A nipple thrush infection can become chronic and difficult to treat, but with diligence you should be able to get rid of it within a couple of weeks.

Treatment for a nipple yeast infection includes:

  • Antifungal cream. Your provider may prescribe a cream or gel such as Miconzole, or they may recommend an over-the-counter antifungal cream, such as Lotrimin or Monistat. You’ll apply the cream to your nipples as directed after nursing for a week to 10 days. (At the same time, your baby will be treated with a prescription medication, which you’ll squirt in each side of their mouth.)
  • Oral medication. If you’re still in pain after being treated with topical medicine, you may need a more potent oral antifungal medicine, such as oral Fluconazole. It may take a week or longer to work, and you may need to take it for at least 10 days. Be sure to finish the entire dosage, even if you feel improvement before then.
  • Pain reliever. To ease any deep breast pain, you may want to take the appropriate dose of ibuprofen or acetaminophen until the worst is over and your treatment starts working.
  • Probiotics. You may also want to add Lactobacillus acidophilus to your diet to recolonize your digestive tract with the bacteria that keep yeast in check. Look for yogurt containing live Lactobacillus acidophilus cultures, or take it in pill form. Ask your healthcare provider for recommendations and dosages before taking supplements.

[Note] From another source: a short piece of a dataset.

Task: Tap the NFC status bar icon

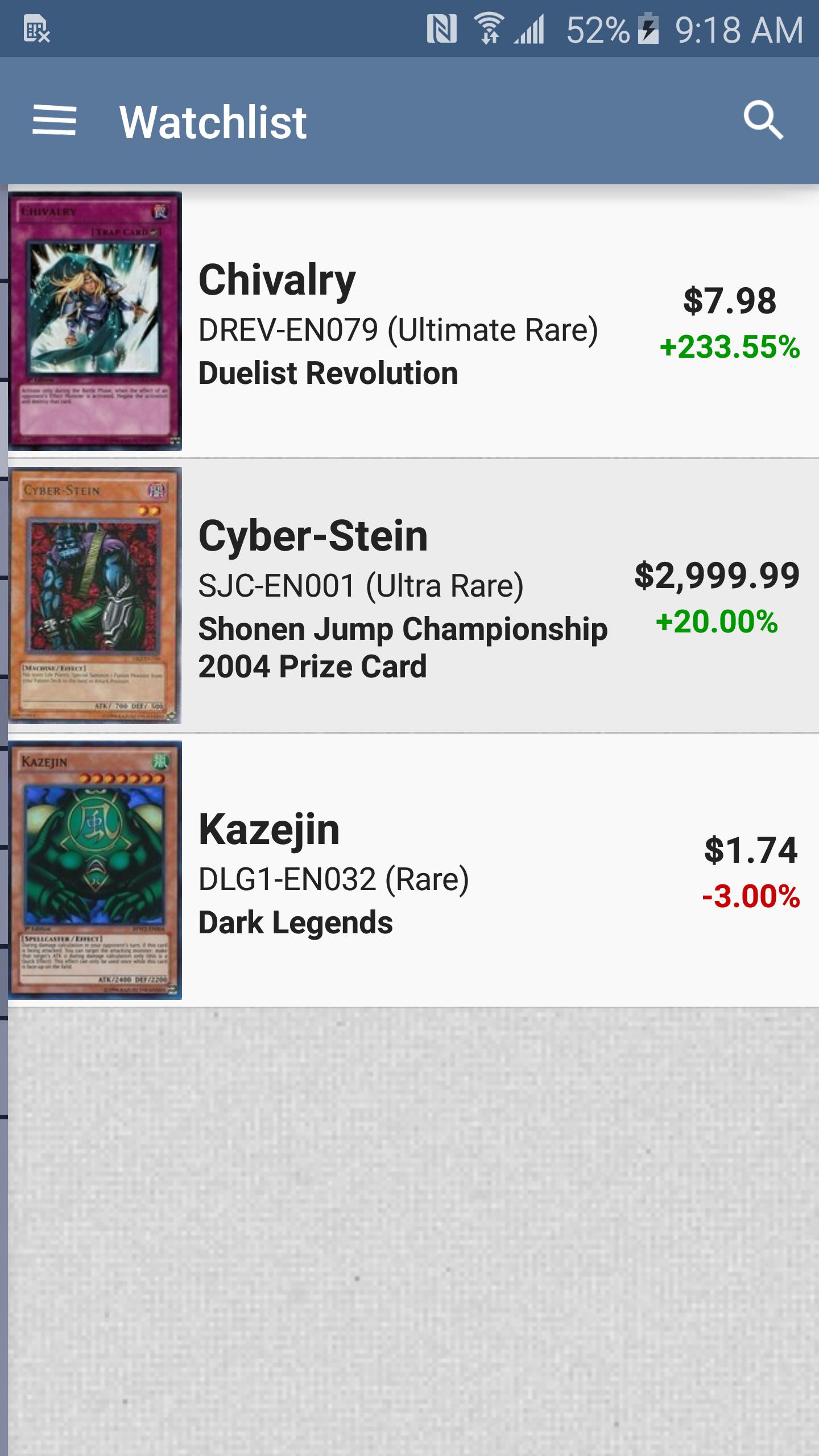Action: tap(442, 29)

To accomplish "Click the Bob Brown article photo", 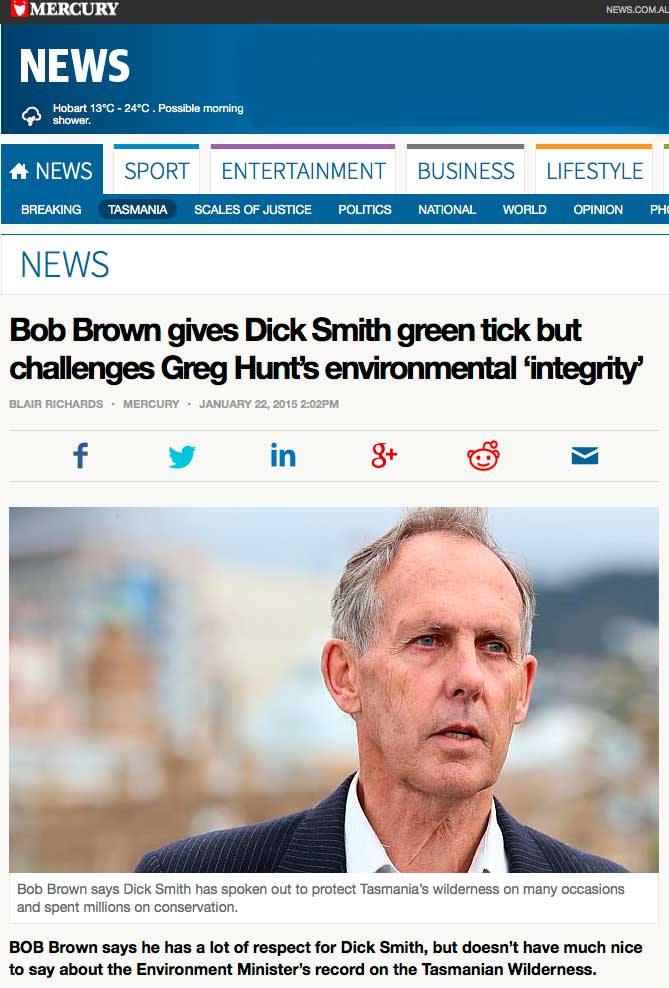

Gentian violet is an over-the-counter liquid dye that was used in the past as a treatment for oral and nipple thrush. However, there are drawbacks: If it’s used for too long (or in a concentration that’s too high), it can cause mouth sores in infants and nipple skin irritation in nursing moms. It’s been found to be toxic in animal studies.

The treatment is also very messy to use because it stains anything it comes in contact with. Gentian violet is rarely recommended for treating thrush now, but if your provider thinks it’s appropriate for you, they can give you instructions on how to use it safely.

Here are other things to do while you’re treating your nipples for thrush, to help eliminate the infection – and possibly prevent another one:

  • Keep your nipples dry. Try to keep your nipples as dry as possible in between feedings (except for the topical treatments). For example, if you use nursing pads for leaking breasts, change them as soon as they get damp. Wear cotton bras and wash them often.
  • Try nipple shells (not nipple shields). These large domes fit in your bra over your nipple. They create a space to keep your nipples dry while wearing clothing. They can also help with pain by keeping clothing off your nipples.
  • Provide a separate towel for everyone in the family. Wash towels in hot water.
  • Wash your hands often, especially after changing your baby’s diaper or using the toilet. Wash and sterilize pacifiers, reusable nipple shields, breast pump parts, and toys often.

Can I breastfeed with a nipple yeast infection?

Yes, it’s perfectly fine to breastfeed with a nipple yeast infection. To ease any discomfort, try placing a cool washcloth on your nipples before nursing.

Ask your provider whether you need to wash off the medication you’re using before breastfeeding your baby. (In most cases, it won’t be necessary.) If you do wash it off, use olive oil or coconut oil (instead of soap and water, which can be irritating) to remove any medication on your nipples before breastfeeding. After nursing, rinse your nipples and let them air dry completely, then reapply the medication.

Some moms find the pain of a nipple yeast infection so excruciating that they can barely stand to nurse their baby. If that’s the case for you, pumping your breast milk may be more comfortable. It’s fine to give your baby milk you pumped while being treated for thrush.

Feeding your baby only pumped breast milk is called exclusive pumping, and it may be a good option until your nipples heal.